WHAT THE TASK REQUIRES >>
Transcribe the stretch of entries below from the line with "You are a GUI" through the line with "info@ausinc.com (49, 2504)", exactly and with both ends included; leave out all other lines.

AVAILABLE RECORDS >>
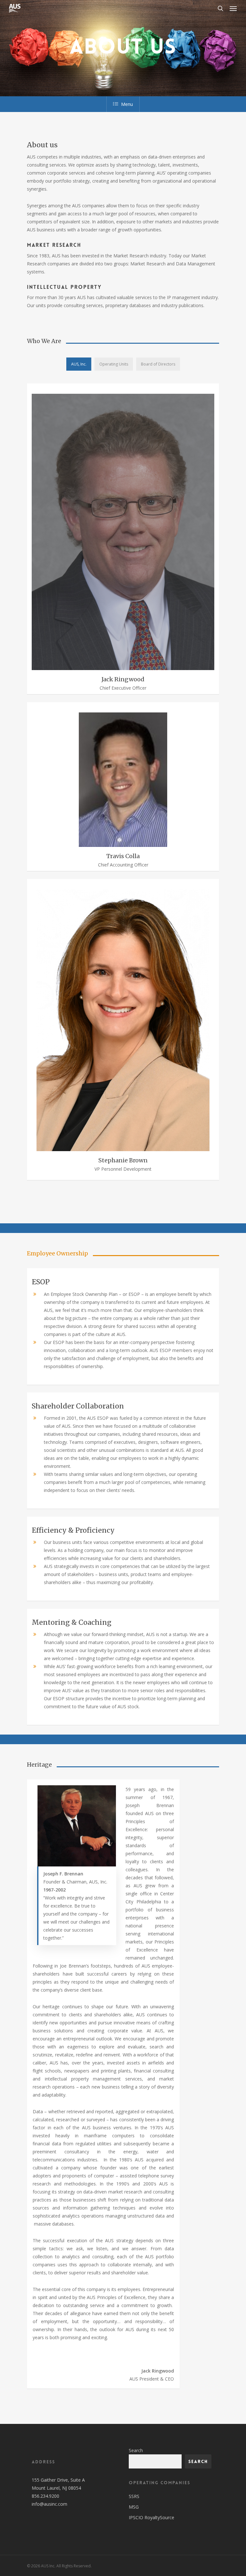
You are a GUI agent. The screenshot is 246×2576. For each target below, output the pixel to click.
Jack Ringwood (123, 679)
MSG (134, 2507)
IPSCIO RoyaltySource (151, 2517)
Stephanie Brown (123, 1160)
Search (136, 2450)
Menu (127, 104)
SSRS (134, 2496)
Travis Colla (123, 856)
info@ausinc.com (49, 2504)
* * *
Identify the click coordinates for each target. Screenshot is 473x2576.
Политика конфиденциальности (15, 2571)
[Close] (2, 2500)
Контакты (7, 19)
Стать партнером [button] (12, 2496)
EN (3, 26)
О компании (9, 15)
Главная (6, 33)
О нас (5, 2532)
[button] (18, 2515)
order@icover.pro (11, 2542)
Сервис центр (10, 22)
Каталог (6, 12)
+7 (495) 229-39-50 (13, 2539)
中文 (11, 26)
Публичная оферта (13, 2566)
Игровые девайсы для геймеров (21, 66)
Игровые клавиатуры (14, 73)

EXERCISE OUTPUT >>
You are a GUI agent. The screenshot is 246×2576. For each target below, output the pixel to click.
Jack Ringwood (123, 679)
MSG (134, 2507)
IPSCIO RoyaltySource (151, 2517)
Stephanie Brown (123, 1160)
Search (136, 2450)
Menu (127, 104)
SSRS (134, 2496)
Travis Colla (123, 856)
info@ausinc.com (49, 2504)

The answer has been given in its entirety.